Alternative Neural Networks for DeepVariant

ISP RAS Skoltech BIOPOLIS MSU
1ISP RAS, Moscow, Russia 2Skoltech, Moscow, Russia
3BIOPOLIS, Vairão, Portugal 4MSU, Moscow, Russia

Abstract


Google DeepVariant pipeline for variant calling diverged from traditional statistic‑based methods by rethinking task as an image‑classification problem well suited to convolutional neural networks. Despite broad adoption and steady evolution, most of DeepVariant improvements have been focused on expanding and refining training data. Surprisingly there have been no efforts to modify baseline Inception V3 neural network at the core of pipeline – despite rapid advances in image-classification field. We for the first time adapted DeepVariant pipeline to use alternative neural networks and, as a proof of concept, tested whether replacing DeepVariant’s original model could improve variant calling accuracy.




Results


We extended original training pipeline to support alternative neural networks and selected a representative model to showcase their potential. Model choice was primarily aimed at balancing accuracy and computational efficiency, so mid-sized EfficientNet-B3, which offers a strong accuracy gain while maintaining a favorable size and GPU time, was chosen as a suitable candidate for training and integration into the DeepVariant pipeline.

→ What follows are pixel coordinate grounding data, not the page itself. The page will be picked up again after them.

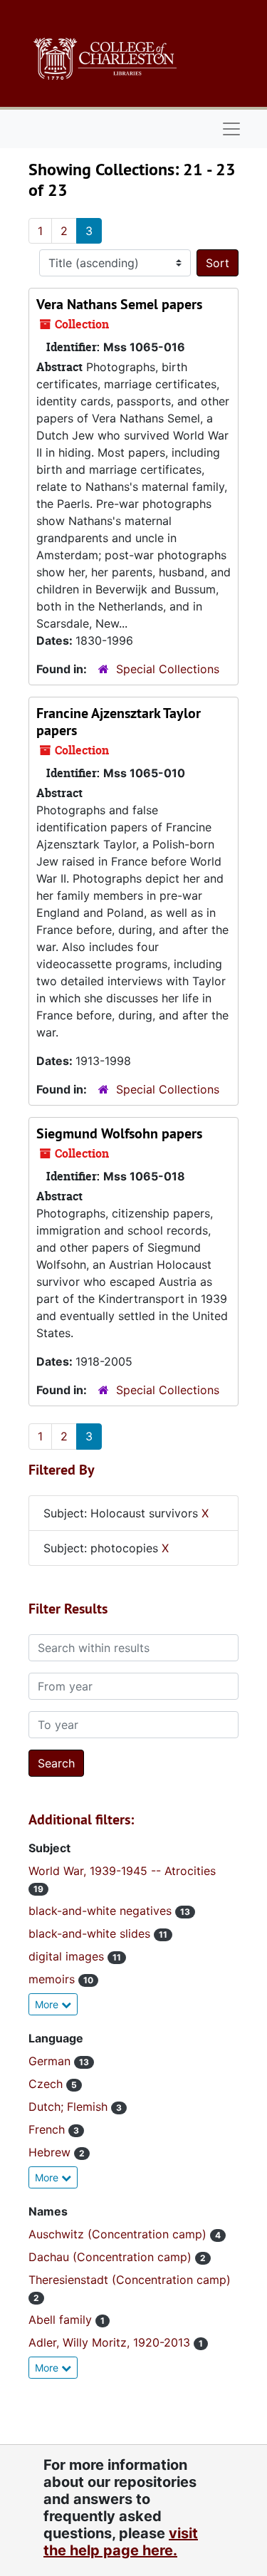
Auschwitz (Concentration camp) (119, 2234)
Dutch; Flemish (69, 2106)
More (48, 2004)
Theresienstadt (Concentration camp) (129, 2280)
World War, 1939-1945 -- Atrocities (122, 1871)
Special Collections (167, 669)
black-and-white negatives (101, 1911)
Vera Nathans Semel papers (119, 304)
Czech (47, 2084)
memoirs (53, 1979)
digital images (68, 1956)
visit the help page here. (120, 2542)
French (48, 2129)
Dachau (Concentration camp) (111, 2257)
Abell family (61, 2319)
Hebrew (51, 2152)
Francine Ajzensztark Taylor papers (118, 721)
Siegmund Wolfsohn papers (119, 1133)
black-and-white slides (91, 1933)
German (51, 2061)
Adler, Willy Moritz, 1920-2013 (111, 2342)
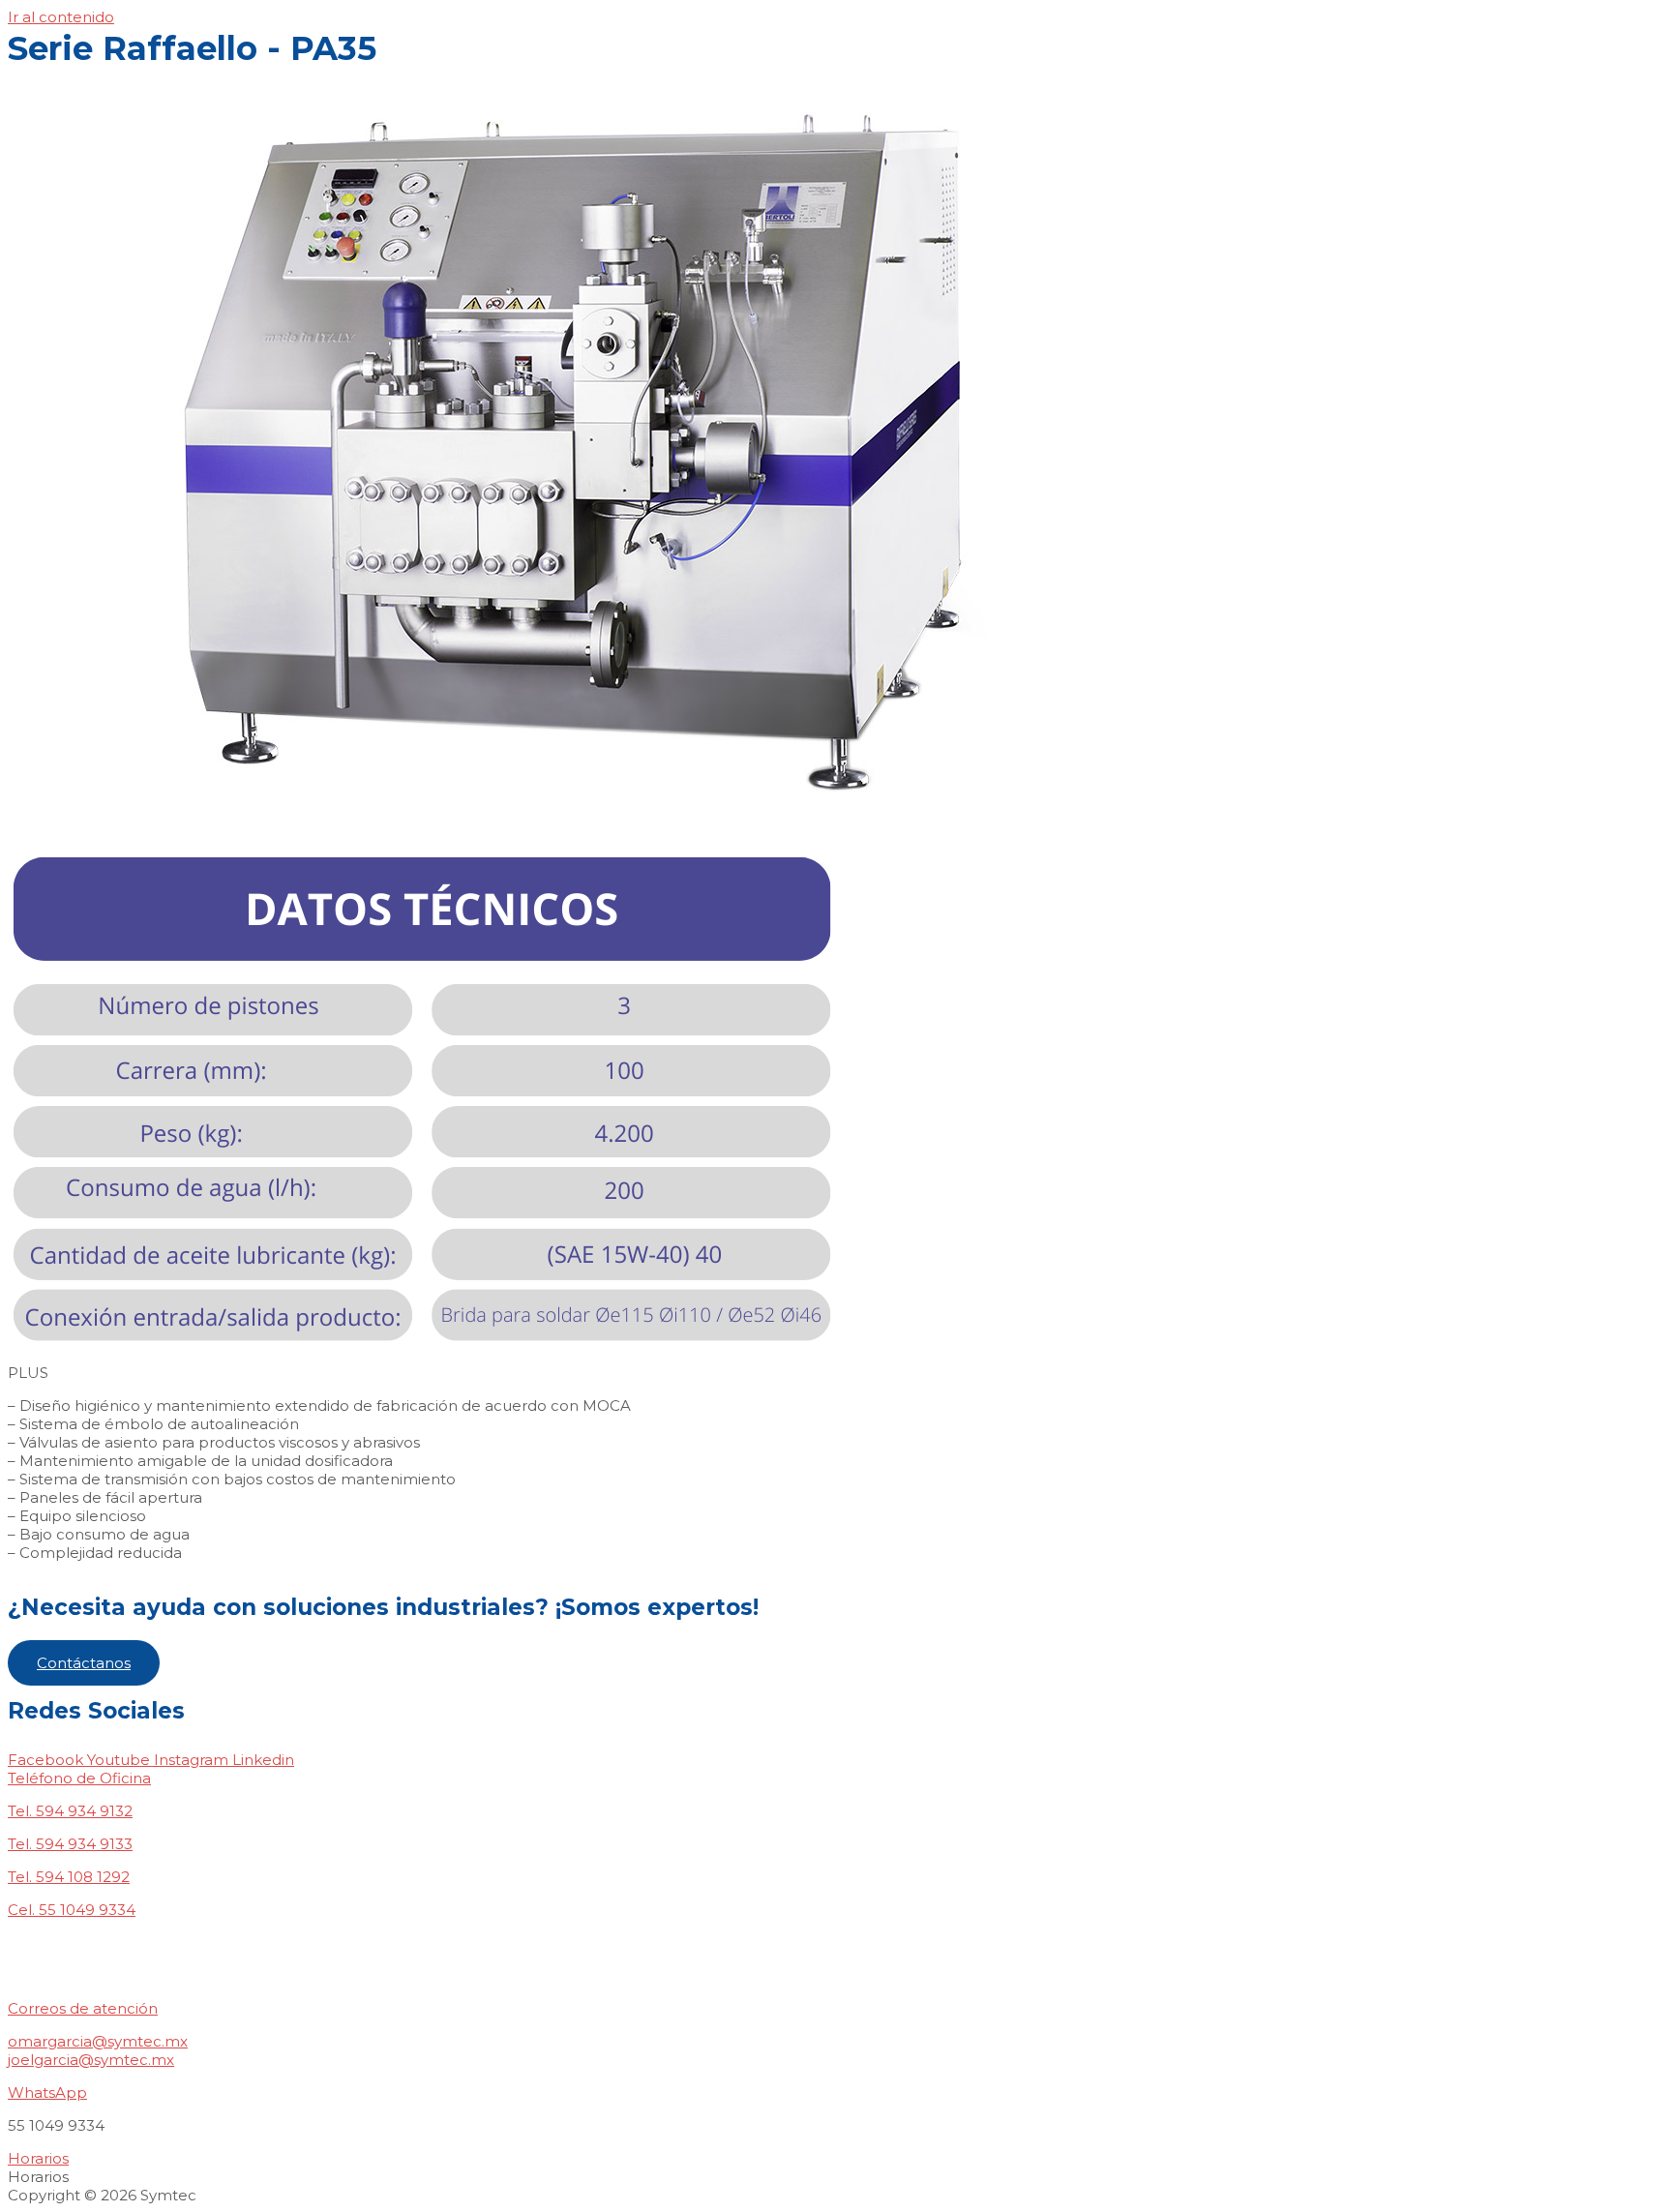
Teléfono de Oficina (79, 1778)
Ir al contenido (61, 17)
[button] (84, 1663)
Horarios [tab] (38, 2176)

Training and testing were implemented on a downsampled Genome in a Bottle (GIAB) dataset, following the original pipeline. Proposed alternative model, with a twofold reduction in parameters and shorter training time, exhibits more stable convergence and generalization. On an independent test set, this trend persists with F1-score gains of 0.1% for SNPs and 0.2% for indels, enabling detection of up to several hundred additional true variants per genome.


Case we present, we hope, will contribute to rethinking current practices in genomic variant calling pipelines by leveraging well-designed models rather than relying solely on scaling legacy architectures with ever-larger volumes of training data. We believe that exploring advanced neural network designs could improve accuracy and efficiency of variant calling. Your experiments, feedback, and contributions to further this work are also welcomed.